Material to process:
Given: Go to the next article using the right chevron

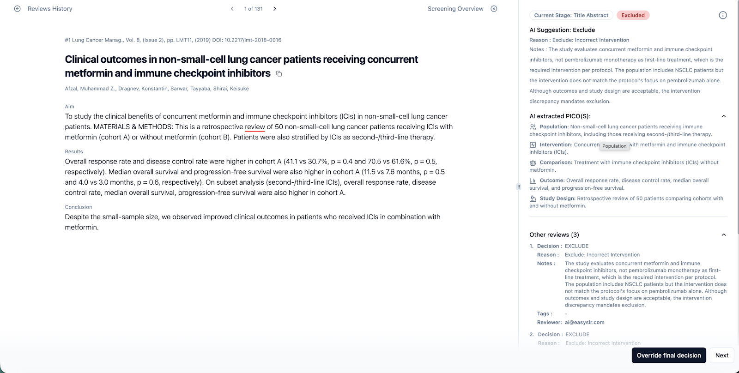Looking at the screenshot, I should 275,9.
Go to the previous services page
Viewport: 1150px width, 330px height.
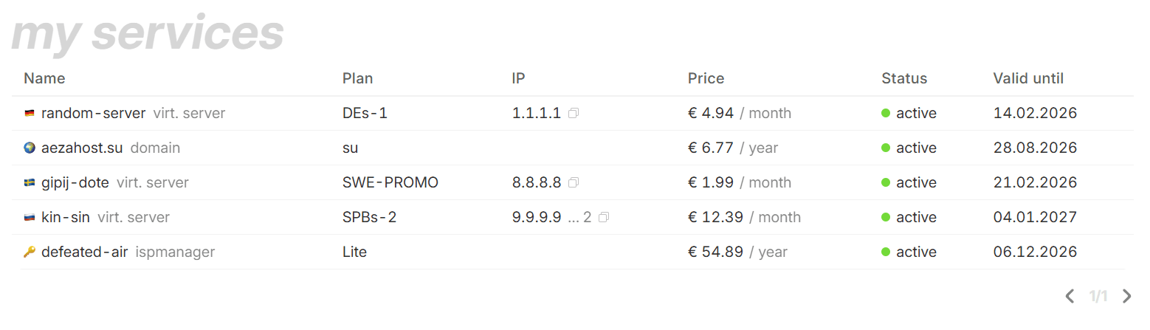pyautogui.click(x=1070, y=297)
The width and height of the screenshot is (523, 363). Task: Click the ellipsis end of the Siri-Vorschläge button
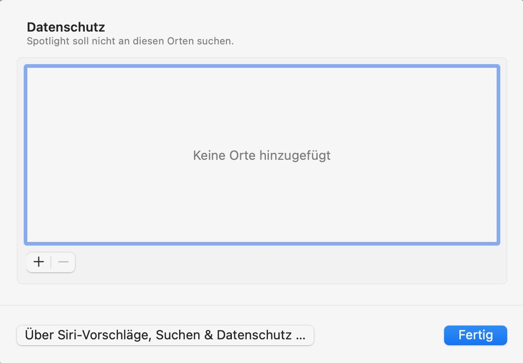[301, 336]
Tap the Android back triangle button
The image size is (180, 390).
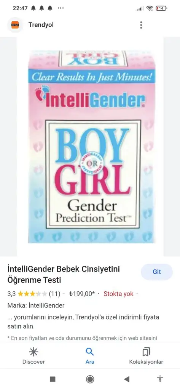(x=127, y=379)
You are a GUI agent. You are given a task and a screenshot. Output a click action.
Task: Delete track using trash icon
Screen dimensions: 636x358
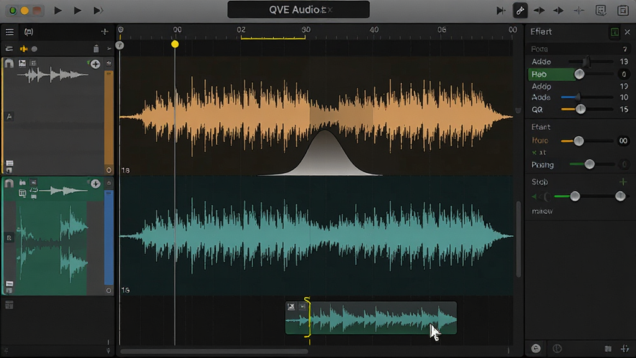[x=96, y=48]
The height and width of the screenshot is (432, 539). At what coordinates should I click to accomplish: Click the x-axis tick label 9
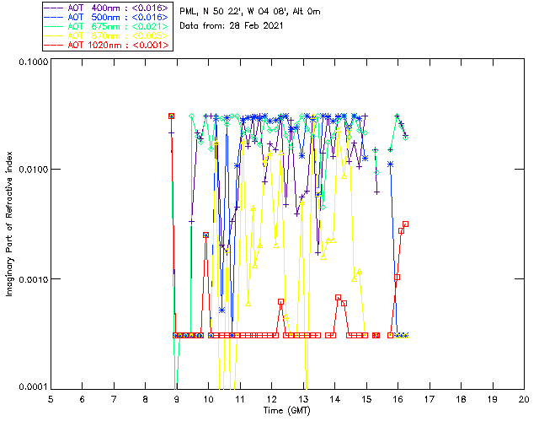click(x=177, y=398)
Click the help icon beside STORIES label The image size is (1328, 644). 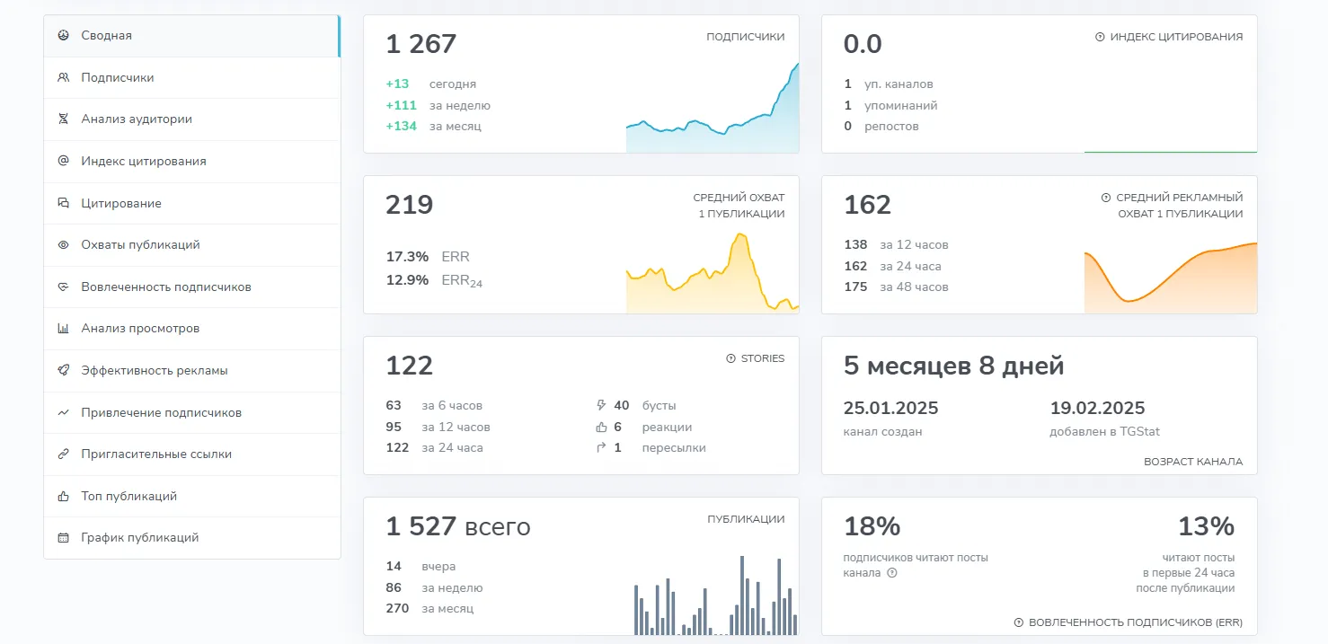[x=730, y=358]
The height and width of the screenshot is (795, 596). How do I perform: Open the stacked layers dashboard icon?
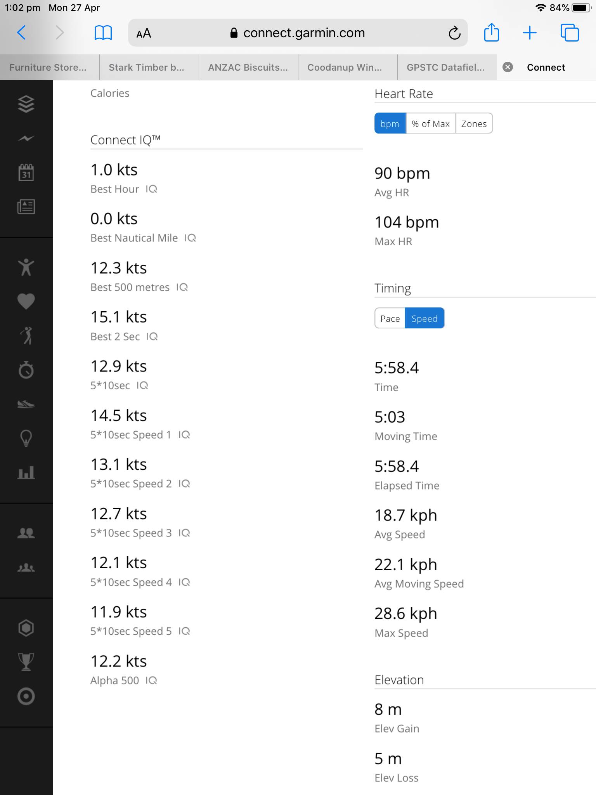pos(26,104)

Task directions: Transcribe, from the records above, the first line and every line after it up to and including the line with "Tap the Android back triangle button"; omit pictures.

Your solution:
Given: Go to the next article using the right chevron

Looking at the screenshot, I should 275,9.
Go to the previous services page
Viewport: 1150px width, 330px height.
pyautogui.click(x=1070, y=297)
The width and height of the screenshot is (523, 363). Task: Click the ellipsis end of the Siri-Vorschläge button
[301, 336]
Tap the Android back triangle button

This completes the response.